Alongside the theme of time, Nemens also examines capitalism and contemporary society’s impact on our planet. Gregg’s realization of the hypocrisy of her lobbying state legislature for increased environmental protections while her husband’s rocket ship obsession damages entire ecosystems, ignites an internal struggle within her as she questions the validity of how she spends her time. There is also a lot of male bad behavior. Besides not being tuned into the needs of their wives, one husband breaks the rules of his marriage, while another perpetrates unspeakable cruelty towards his wife… culminating in a moment that caused me to audibly gasp. 

In addition to the mistreatment these women endure from their husbands, however, is the mistreatment of others (almost entirely by exclusion) these five friends exhibit. Although I rooted for their friendship, it feels important to note their exclusion of their sixth friend. This friend was rejected from their friend circle because she was overly emotive during a breakup years earlier. For five friends who demonstrate supportive interdependence during each other’s emotional events, it’s perplexing they rejected a close member of their original circle for being too emotional, or “cringe.” 

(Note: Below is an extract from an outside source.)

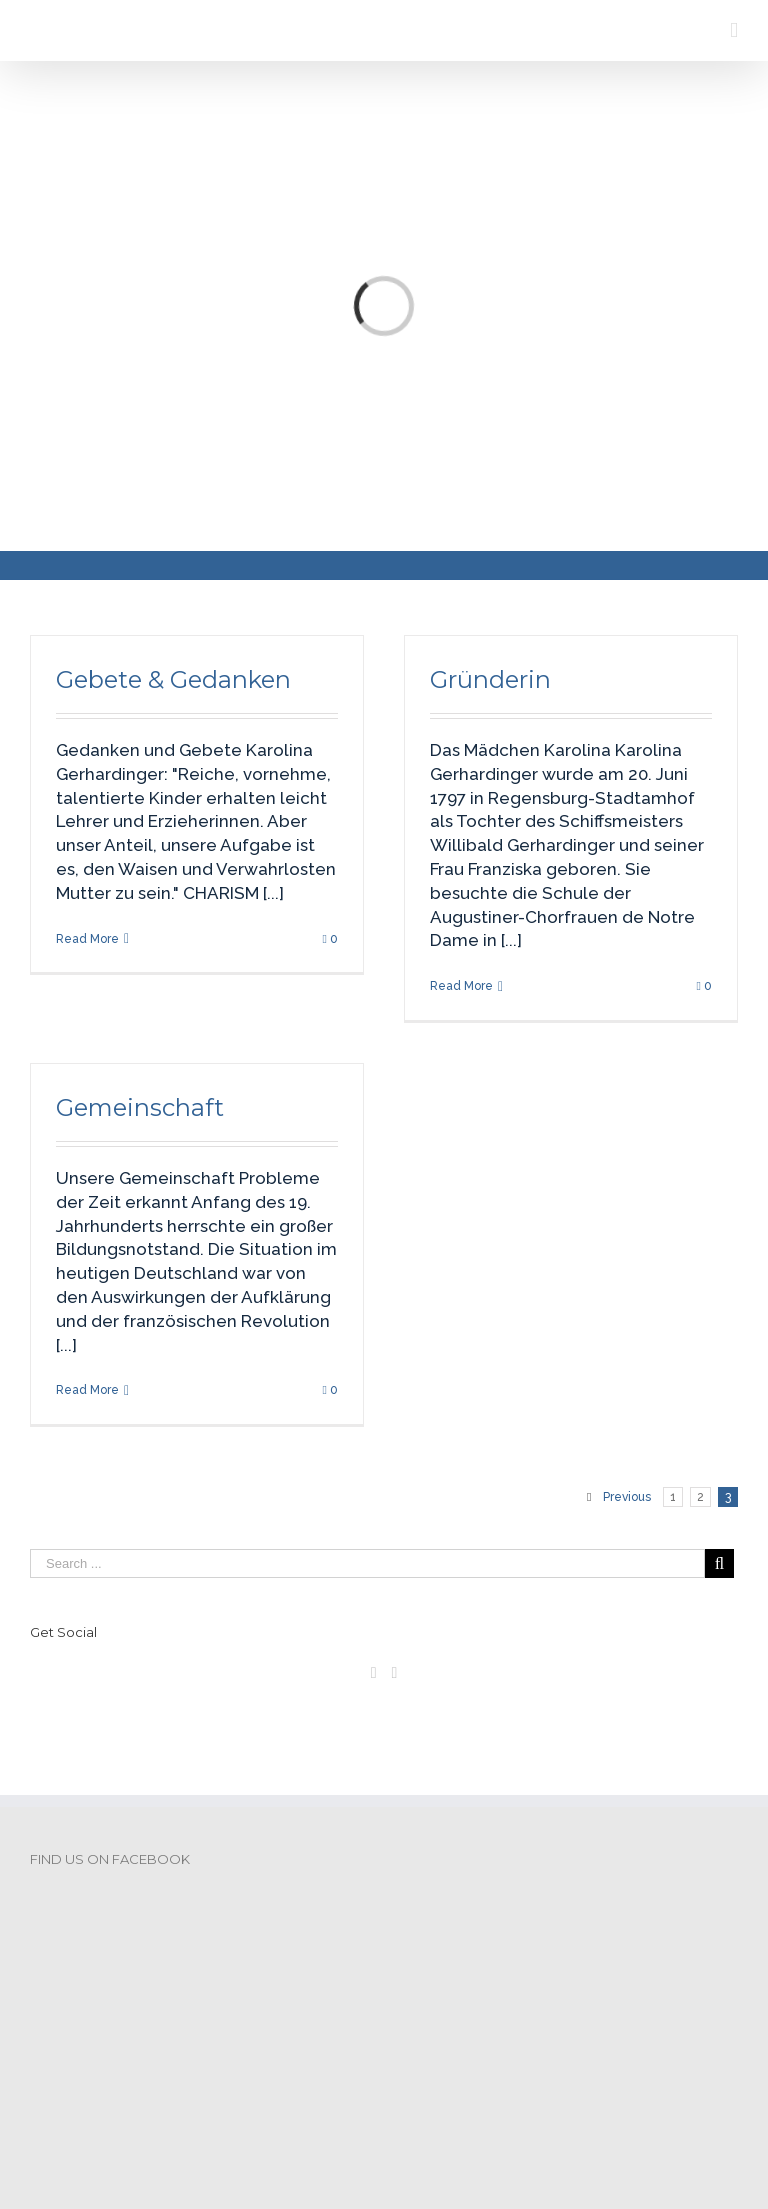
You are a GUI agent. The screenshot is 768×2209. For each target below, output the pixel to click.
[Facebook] (374, 1673)
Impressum (77, 2084)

Further perplexing is the absence in this novel, otherwise fluent as it is in contemporary culture, of any mention of the LGBTQIA+ community! I find it hard to believe that these women, (including one who is in an openly polyamorous marriage), have no queer people in their lives in the 21st century. Community is essential in building an antifascist world, and an equitable, healthy society. But does this form of community necessitate annexing outsiders to form inclusivity? 

Most notable for me in reading this novel, though, was the very authentic ways these women relate to one another. Yes, they are best friends. Yes, they talk regularly (primarily in a group chat using lots of emojis, because of course they do, this is 2023). But they also hide things from one another. Sometimes in order to protect one another’s feelings, sometimes out of shame. They go days without speaking because life is busy, work is busy, children are busy, but when one of them is in trouble they all find ways to drop what they’re busy with and show up for one another. Nemens isn’t representing a fictional ideal of what friendship should be. Instead, she shines a light on what adult friendship and community between women really aspires to be. In doing so, this book suggests that by embracing this form of deep community, perhaps our friendships can free us from the worst aspects of contemporary culture.